Cette rencontre permettra aussi à de nombreux joueurs de retrouver des amis. Benjamin Pavard sera par exemple directement confronté à Eden Hazard, qu'il suivait avec la plus grande attention lorsqu'il était au centre de formation lillois. « J'étais dans la tribune quand lui jouait avec l'équipe première et je le suivais lors des entraînements ouverts du LOSC. J'ai joué avec son petit frère, Kylian », dit-il.

Olivier Giroud, de son côté, tentera de mettre un but à son équipier, Thibaut Courtois. Les deux joueurs ont souvent l'occasion de se mesurer lors des séances d'entraînement à Chelsea. « Vous pouvez lui demander, je lui ai déjà mis quelques buts (sourire). Ce n'est vraiment pas facile de le tromper et il le montre pendant ce Mondial », dit l'attaquant français, avant de se lancer dans une comparaison avec Hugo Lloris, lui aussi considéré comme l'un des meilleurs portiers du tournoi russe. « Hugo est gaucher, tout comme Thibaut. Et leur pied droit, ils ne l'utilisent pas beaucoup. Sur leur ligne, ils sont également très performants. Je dirais que Hugo est plus explosif, plus tonique, certainement pour compenser sa plus petite taille. Thibaut a une envergure impressionnante, il est difficile à prendre sur ses côtés. Il va chercher des ballons dans des zones où on pense pouvoir le tromper. C'est un très bon gardien, mais Hugo est quand même le meilleur. »

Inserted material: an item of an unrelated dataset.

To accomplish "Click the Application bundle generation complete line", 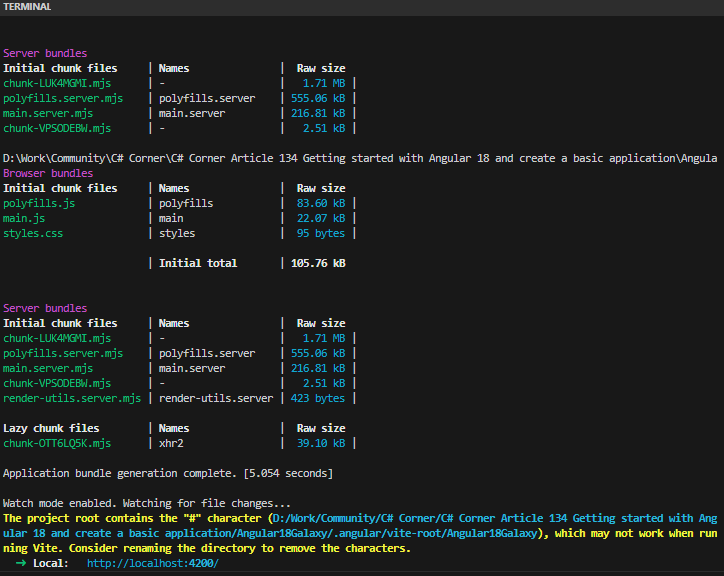I will pos(168,473).
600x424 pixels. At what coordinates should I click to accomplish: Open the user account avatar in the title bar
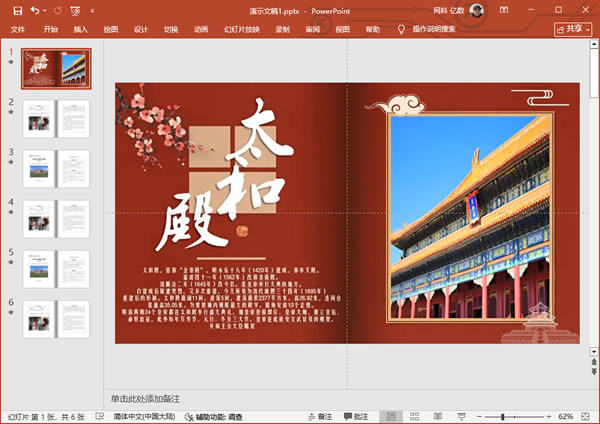tap(477, 10)
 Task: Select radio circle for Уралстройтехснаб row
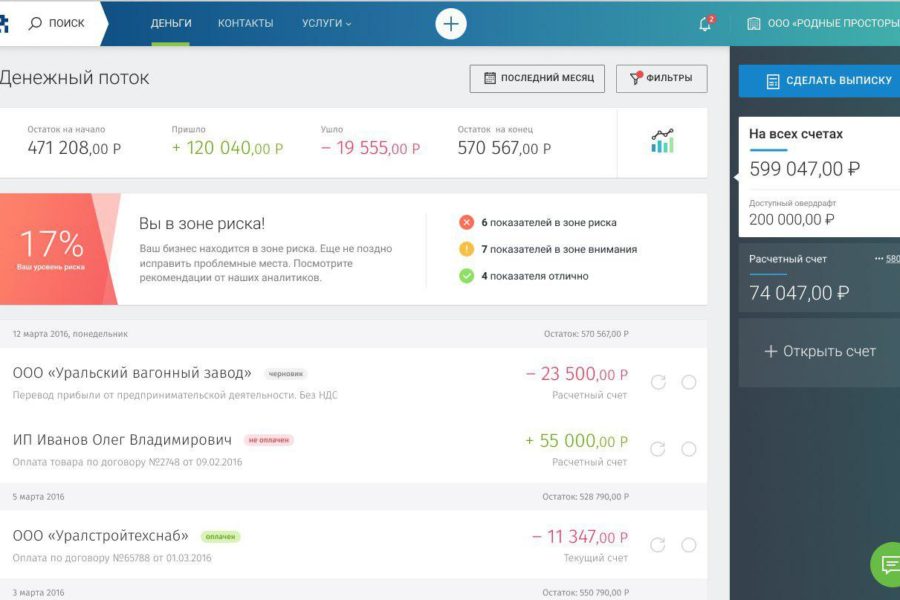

Olivier Giroud côtoie également les deux artistes de chaque équipe : Eden Hazard et Kylian Mbappe. « Ce sont deux génies. Kylian est un diamant brut à polir, il a une énorme marge de progression. Il est davantage dans la percussion avec sa vitesse. Eden, lui, est impressionnant dans sa conduite de balle et sa capacité à percer les lignes balle au pied. C'est l'un des trois meilleurs joueurs avec lesquels j'ai joués. Ce sont deux grands talents », analyse-t-il. « Eden, c'est presque un Français. Il est Wallon, il parle le français. On s'entend très bien et on rigole ensemble. C'est quelqu'un d'attachant. »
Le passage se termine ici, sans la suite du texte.